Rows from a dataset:
====================

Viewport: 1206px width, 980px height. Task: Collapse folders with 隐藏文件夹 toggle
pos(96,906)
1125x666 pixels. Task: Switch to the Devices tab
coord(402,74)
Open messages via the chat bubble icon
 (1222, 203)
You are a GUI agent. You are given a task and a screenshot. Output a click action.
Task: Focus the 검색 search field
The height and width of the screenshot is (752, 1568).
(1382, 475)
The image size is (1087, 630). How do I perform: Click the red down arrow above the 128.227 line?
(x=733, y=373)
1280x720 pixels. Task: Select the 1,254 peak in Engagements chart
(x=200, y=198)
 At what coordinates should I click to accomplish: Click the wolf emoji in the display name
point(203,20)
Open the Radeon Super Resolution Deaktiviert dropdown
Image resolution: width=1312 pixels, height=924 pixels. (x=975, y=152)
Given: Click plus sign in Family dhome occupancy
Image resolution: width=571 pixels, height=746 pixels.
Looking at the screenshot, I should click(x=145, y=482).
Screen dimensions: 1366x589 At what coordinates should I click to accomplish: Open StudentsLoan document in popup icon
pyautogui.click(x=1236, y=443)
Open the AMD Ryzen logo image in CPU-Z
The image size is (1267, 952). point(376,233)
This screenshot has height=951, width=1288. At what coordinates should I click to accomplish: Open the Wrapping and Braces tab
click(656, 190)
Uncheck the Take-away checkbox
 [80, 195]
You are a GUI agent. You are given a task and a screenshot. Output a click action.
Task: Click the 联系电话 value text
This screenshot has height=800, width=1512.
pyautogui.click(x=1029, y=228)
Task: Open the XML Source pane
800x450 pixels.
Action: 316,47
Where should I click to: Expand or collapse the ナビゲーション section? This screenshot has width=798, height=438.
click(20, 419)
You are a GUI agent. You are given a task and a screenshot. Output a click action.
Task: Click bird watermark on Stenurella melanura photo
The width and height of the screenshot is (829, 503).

====================

◆ Task goal ◆
Repeat the material above, from the line containing "Task: Open the XML Source pane" through the end of the material, both ends included.

◆ Answer to this exercise ◆
Task: Open the XML Source pane
800x450 pixels.
Action: 316,47
Where should I click to: Expand or collapse the ナビゲーション section? This screenshot has width=798, height=438.
click(20, 419)
You are a GUI agent. You are given a task and a screenshot. Output a click action.
Task: Click bird watermark on Stenurella melanura photo
The width and height of the screenshot is (829, 503).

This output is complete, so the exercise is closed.